Non poteva immaginare una notte così. Probabilmente non se la aspettava nessuno, ma pian piano Simone Zaza sta scalando posti nelle gerarchie di Massimiliano Allegri. Vuoi per l’infortunio di Mandzukic e per la quadratura del modulo bianconero che tarda ad arrivare, per il centravanti lucano potrebbe essere la svolta.

La Juventus in Europa è un’altra cosa, fa paura, mangia gli avversari. Seppur con un risultato stretto come il 2-0 di ieri sul Siviglia. Il solito Alvaro Morata in gol ma anche il solito Simone Zaza. Sì perché dopo il gol messo a segno in campionato con il Frosinone arriva il gol in Champions League, pesante e importante che conferma numeri importanti a fronte di un minutaggio scarso.
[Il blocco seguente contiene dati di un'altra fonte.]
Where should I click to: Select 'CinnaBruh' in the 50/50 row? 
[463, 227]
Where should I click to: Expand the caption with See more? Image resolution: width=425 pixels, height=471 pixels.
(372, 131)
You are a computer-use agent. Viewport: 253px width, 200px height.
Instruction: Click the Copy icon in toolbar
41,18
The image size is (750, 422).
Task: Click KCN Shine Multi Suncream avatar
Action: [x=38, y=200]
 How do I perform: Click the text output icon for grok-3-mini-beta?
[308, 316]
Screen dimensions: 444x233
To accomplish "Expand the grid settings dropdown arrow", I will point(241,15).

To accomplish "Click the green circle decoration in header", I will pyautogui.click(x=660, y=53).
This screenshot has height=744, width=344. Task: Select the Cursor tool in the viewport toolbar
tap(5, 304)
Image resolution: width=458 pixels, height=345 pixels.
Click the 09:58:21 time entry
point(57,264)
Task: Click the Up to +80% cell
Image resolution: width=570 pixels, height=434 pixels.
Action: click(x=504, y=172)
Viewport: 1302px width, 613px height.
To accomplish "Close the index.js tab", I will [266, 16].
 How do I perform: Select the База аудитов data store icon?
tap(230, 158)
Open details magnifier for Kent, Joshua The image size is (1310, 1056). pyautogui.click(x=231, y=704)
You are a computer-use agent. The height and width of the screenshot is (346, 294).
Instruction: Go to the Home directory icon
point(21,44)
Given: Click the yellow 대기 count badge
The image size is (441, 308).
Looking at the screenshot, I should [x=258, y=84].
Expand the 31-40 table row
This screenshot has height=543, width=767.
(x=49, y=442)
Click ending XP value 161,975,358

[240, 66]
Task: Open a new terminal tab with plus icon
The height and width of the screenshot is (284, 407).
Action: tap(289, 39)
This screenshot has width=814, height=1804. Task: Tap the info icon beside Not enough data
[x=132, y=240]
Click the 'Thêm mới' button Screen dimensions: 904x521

Non esulta Simone, è arrabbiato. Probabilmente è una rabbia che gli fa bene, purché non si trasformi in rancore. Il 24enne abbraccia i compagni, poi urla al cielo, come se dicesse “io ci sono, sono qui, pronto a dare il mio contributo. Avete visto?”. Zaza c’è, i gol pure, le prestazioni migliorano giorno dopo giorno. E chissà se il messaggio è arrivato anche a Massimiliano Allegri.